#### Your goal
Find every line in the items that contains the word "Viewport", matching case exactly, and copy each of those lines in full.

#### Dataset rows
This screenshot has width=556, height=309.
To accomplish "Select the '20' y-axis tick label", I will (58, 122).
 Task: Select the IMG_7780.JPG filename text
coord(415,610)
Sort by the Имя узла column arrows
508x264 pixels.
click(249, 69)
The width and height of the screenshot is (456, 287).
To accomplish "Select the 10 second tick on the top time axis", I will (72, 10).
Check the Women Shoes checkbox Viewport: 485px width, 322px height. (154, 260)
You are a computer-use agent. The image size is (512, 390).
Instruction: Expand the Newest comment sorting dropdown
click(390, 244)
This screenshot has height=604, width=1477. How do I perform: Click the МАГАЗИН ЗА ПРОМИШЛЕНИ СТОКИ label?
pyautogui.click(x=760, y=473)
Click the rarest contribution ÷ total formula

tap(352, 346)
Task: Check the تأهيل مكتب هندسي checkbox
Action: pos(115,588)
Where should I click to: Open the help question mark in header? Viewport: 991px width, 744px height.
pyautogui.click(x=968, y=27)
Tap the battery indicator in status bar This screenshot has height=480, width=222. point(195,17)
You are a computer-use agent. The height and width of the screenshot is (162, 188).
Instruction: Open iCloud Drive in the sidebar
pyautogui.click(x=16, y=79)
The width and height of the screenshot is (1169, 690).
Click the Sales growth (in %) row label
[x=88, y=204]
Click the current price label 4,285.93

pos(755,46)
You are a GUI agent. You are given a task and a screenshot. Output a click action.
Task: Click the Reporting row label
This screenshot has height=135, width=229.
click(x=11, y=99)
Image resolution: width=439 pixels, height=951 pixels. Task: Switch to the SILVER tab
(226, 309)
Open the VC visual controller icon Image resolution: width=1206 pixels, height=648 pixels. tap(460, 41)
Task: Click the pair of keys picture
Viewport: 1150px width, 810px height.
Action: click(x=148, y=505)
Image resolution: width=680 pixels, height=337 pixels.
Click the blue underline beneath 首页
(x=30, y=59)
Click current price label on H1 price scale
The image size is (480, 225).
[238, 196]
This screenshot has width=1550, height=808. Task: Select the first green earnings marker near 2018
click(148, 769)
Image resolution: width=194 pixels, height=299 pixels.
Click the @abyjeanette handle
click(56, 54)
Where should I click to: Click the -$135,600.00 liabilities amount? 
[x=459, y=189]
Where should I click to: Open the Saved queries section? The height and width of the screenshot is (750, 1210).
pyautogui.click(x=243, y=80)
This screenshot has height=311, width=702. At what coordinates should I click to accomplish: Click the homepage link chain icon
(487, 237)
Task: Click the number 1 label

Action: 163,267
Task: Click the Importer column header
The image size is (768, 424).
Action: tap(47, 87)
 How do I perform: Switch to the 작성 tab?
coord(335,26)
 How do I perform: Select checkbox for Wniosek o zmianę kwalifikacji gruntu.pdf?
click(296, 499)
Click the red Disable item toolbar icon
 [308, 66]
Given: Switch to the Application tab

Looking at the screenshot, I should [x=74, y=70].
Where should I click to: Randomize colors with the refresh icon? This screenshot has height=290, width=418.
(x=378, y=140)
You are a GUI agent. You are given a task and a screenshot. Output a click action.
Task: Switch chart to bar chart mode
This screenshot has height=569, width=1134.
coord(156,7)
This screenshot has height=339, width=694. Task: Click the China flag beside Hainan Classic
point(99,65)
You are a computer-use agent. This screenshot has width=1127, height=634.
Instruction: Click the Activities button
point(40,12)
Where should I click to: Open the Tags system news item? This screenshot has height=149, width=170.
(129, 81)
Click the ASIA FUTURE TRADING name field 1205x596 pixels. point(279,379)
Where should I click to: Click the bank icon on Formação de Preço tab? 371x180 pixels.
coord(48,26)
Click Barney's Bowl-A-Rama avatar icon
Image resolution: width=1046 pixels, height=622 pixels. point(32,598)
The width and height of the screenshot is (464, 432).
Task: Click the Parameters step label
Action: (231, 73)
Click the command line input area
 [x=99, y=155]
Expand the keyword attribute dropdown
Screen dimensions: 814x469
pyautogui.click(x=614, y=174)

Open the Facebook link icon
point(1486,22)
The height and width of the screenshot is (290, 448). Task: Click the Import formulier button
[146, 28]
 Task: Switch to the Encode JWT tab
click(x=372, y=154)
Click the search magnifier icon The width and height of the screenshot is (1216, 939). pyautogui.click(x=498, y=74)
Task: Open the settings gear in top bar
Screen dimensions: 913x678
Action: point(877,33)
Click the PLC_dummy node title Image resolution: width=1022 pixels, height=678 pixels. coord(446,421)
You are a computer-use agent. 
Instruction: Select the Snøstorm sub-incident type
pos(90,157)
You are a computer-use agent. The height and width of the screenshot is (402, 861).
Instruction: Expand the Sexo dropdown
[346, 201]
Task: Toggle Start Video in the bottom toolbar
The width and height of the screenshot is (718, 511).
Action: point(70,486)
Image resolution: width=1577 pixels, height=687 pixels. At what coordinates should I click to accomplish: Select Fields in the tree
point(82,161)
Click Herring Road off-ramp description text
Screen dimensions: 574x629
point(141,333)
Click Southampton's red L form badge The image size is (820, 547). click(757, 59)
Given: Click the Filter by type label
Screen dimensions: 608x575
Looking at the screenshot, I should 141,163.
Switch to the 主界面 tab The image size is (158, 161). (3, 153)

#### The answer
Check the Women Shoes checkbox Viewport: 485px width, 322px height. (154, 260)
Where should I click to: Open the help question mark in header? Viewport: 991px width, 744px height.
Viewport: 1150px width, 810px height.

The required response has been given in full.